En el marco de programas de innovación y desarrollo rural como Cambiagro, Honduras está impulsando la adopción de tecnologías y prácticas avanzadas en cultivos estratégicos como el café y la palma. El objetivo es aumentar la productividad, reducir el impacto ambiental y mejorar los ingresos de los pequeños y medianos productores, alineando el agro con la sostenibilidad y la adaptación al cambio climático.
En el rubro cafetalero, se están utilizando herramientas como sistemas de información geográfica (SIG), monitoreo de huella de carbono (por ejemplo, con el Cool Farm Tool) y esquemas de cafetales climáticamente inteligentes.
Estas tecnologías permiten planificar siembras, detectar estrés hídrico, optimizar el manejo de fertilizantes y reducir residuos, todo con el apoyo de asistencia técnica moderna y escuelas de campo intensivas. Además, proyectos como ECOPIL mejoran los procesos de beneficiado del café, incorporando soluciones más eficientes y con menor contaminación, y se extienden mejoras en infraestructura eléctrica en zonas cafetaleras para facilitar la mecanización.
En el caso de la palma de aceite, la innovación se orienta hacia el uso de mapas de suelo y clima, sistemas de monitoreo de riego y abonos orgánicos, y prácticas que evitan la deforestación y reducen emisiones.

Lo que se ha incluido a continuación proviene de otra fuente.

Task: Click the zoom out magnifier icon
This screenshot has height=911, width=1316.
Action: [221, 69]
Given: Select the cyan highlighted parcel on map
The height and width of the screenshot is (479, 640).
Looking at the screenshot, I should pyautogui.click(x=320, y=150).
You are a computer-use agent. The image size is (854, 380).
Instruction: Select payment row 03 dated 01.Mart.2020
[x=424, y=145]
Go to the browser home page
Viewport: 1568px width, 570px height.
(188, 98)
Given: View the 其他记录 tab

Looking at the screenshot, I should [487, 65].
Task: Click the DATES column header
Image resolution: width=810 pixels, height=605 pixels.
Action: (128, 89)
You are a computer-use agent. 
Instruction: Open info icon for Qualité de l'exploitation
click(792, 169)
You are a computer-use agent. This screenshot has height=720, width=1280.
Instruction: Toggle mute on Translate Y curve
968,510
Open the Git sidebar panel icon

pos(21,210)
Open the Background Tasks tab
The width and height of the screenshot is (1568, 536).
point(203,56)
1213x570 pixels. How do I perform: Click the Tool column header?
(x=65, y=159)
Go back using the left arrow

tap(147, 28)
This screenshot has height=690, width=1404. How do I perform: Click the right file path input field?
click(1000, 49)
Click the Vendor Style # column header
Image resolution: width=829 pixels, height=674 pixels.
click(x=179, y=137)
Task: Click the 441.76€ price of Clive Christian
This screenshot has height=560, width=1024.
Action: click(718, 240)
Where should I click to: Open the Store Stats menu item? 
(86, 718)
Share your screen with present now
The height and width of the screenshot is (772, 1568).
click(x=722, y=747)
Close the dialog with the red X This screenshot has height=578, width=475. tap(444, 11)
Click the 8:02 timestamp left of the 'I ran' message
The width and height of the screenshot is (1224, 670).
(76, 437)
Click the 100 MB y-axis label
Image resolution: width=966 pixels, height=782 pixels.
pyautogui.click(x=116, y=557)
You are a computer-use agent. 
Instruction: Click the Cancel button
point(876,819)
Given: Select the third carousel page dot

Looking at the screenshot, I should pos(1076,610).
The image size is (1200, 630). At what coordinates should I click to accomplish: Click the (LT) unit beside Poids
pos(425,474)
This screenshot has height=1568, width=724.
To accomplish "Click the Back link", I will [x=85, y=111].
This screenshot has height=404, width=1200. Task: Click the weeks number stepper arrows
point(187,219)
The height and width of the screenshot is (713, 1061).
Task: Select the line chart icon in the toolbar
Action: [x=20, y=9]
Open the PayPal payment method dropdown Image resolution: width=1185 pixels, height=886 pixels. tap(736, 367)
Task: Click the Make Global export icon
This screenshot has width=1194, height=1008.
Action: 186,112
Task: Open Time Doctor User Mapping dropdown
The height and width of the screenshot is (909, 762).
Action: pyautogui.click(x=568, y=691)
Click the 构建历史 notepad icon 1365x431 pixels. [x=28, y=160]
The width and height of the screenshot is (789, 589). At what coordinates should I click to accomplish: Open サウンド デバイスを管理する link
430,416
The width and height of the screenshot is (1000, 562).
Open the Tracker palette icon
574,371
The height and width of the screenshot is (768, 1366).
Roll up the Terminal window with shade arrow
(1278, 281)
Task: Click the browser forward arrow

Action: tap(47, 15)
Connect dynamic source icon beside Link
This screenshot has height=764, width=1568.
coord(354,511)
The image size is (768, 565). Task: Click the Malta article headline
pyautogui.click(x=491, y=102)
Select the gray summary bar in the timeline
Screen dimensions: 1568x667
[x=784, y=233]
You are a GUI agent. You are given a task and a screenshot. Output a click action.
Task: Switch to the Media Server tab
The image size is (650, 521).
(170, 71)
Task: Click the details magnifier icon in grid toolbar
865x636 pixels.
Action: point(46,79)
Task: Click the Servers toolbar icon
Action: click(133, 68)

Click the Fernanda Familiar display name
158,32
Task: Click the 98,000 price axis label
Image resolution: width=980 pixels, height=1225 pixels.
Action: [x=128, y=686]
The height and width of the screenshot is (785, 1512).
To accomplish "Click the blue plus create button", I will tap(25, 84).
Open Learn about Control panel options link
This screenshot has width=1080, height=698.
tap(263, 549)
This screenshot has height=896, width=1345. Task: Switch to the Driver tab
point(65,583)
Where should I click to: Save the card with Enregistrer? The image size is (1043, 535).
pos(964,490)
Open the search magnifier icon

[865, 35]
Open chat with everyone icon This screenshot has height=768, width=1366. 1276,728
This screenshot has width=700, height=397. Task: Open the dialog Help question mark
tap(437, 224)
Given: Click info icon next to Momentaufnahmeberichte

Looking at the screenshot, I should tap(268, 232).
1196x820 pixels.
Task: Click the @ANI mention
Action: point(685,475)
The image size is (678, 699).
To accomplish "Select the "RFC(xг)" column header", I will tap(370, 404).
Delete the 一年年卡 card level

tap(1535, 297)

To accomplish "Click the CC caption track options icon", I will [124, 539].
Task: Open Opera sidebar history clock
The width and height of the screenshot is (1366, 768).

Se promueven modelos agroforestales y el manejo eficiente de residuos agrícolas, vinculando el cultivo con recuperación de suelos y conservación de la biodiversidad. Programas como Cambiagro canalizan créditos, capacitación técnica y acompañamiento institucional para que productores de palma y café puedan integrar estas tecnologías sin quedarse atrás digital ni agronómicamente.
El resultado es un campo más resiliente: fincas que usan drones o sensores para predicción de rendimiento, sistemas de pulverización y siega más precisos, y modelos de negocio que valoran la sostenibilidad tanto en el mercado internacional del café de especialidad como en el negocio de aceites vegetales de palma.
Así, programas como Cambiagro no solo modernizan la producción, sino que colocan al agro hondureño en un escenario donde la innovación tecnológica y la responsabilidad ambiental van de la mano.